The Mara Salvatrucha (MS13) and the two factions of Barrio 18 — Sureños and Revolucionarios — have maintained a venue for representatives to meet and develop consensus for over five years. The exercise began in February 2012 when the government of President Mauricio Funes helped bring about a virtual ceasefire between the gangs, know as the “Tregua,” or truce.
In April 2016, as the government was sending a series of repressive extraordinary measures to the legislature, the gangs succeeded in forming a coordinating mechanism and agreed to stop the killing of rival gang members.
This article was translated, edited for clarity and published with the permission of El Faro. It does not necessarily represent the views of InSight Crime. See the Spanish original here.
The 2012 truce lasted little more than a year, and when it ended the government stopped allowing the imprisoned gang leaders who had coordinated it to hold meetings behind bars. Nevertheless, the gangs found a way to keep that space for dialogue open, facilitating the process that began this April. Unlike during the truce, gang members outside of prison are now the ones talking, and they no longer rely on external mediators to bring them together or to help them resolve conflicts. The gang representatives meet face to face and make decisions that are only consulted with their respective higher-ups.
El Faro witnessed several meetings between representatives of the three gangs that took place in a property belonging to the Lutheran Church in San Salvador. It was there that the gangs were able to agree on how to conduct their form of “public relations.” They met with a variety of other actors who believe that El Salvador can solve its violence problem through dialogue and negotiation with these outlaw organizations.
Participants in those meetings included members of evangelical churches, representatives of the Salvadoran Red Cross and German Ambassador Heinrich Haupt.
“I was invited by Bishop [Medardo] Gómez to bear witness to a meeting in which they discussed solutions aimed at reducing the violence, contributing to reintegration and constructing social peace,” Ambassador Haupt said. “Representatives of the Lutheran Church and of other churches were at the meeting, and I was told that there were spokespeople for the gangs.
“It is my understanding that other meetings have been attended by other national and international organizations, like the Red Cross. I understand that the government should be aware of these dialogues, given that Bishop Gómez is a member of the Public Security Council.”
Bishop Gómez has never hidden his belief that negotiating with gangs is essential to achieving peace in El Salvador. He is a member of the National Citizen Security and Conciliation Council (Consejo Nacional de Seguridad Ciudadana y Convivencia), where he has promoted this approach without success.

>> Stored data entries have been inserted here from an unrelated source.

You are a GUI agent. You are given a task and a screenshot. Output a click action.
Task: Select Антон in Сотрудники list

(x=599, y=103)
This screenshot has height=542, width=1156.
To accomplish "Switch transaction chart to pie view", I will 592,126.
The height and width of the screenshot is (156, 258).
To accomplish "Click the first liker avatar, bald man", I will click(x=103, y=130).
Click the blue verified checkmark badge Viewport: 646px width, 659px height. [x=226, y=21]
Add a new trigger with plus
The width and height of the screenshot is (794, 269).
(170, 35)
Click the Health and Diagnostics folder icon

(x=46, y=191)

Gang members stopped attending the coordinating mechanism after the killing of Óscar Salvador Mejía, a spokesman for the Sureños faction of Barrio 18. He was gunned down in San Salvador early on the June 5. The three factions attributed the killing to what they characterized as government persecution of gang leaders.
However, that venue was not the only space available for the gang representatives to meet and come to agreements. Representatives of the three gangs confirmed that they continued to coordinate and to plan joint action. One gang member said there was a 12-member committee: six from the MS13 and three each from the Barrio 18 factions. The gang member said the committee only included two members who had participated in hammering out the 2012 truce, adding that the rest were either in prison or dead.
“At present, we have a nonaggression pact between us, the idea being that boundaries will be respected,” a Sureños representative said. “There are always problems that have to be resolved. It is not perfect. There’s always someone that shoots, but that is why we are here.”
A representative of the Revolucionarios faction gave an example of the type of discussions that occur. He said the March 3 massacre of 11 people in the town of San Juan Opico was hotly debated within the group.
The government’s initial reaction to the mass killing, expressed by President Salvador Sánchez Cerén, was to blame the MS13. But the MS13 denied involvement. The Revolucionarios representative said that he was surprised to learn that members of his gang were responsible for the massacre. He said the killers acted without orders, and that the negotiating table served to negate the possibility of revenge killings in the massacre’s aftermath.
“The letters [MS13] and the South [Sureños] demanded payment from us,” the Revolucionarios representative said, adding that the killers “really screwed up bad, and so the Revolution had to collect, and the payment is to kill them.” He insisted that the authors of the massacre acted without any authorization from gang leaders.
Government Provides Stimulus
MS13 and Barrio 18 have been been at war since 1989. The Barrio 18 gang split into two factions in 2005. Each of these three groups considers the other two as mortal enemies. Even though there have been some instances of coordination, it is likely that the relationships between the gangs is still strained.
During the truce, the previous government encouraged the three gangs to maintain relations. The current government is also encouraging the groups to find common ground, although with very different mechanisms: “To me, it’s not the MS that is inviting me to go to war now,” explained the spokesmen of the Sureños. “For me, it’s the government that’s inviting me to war.”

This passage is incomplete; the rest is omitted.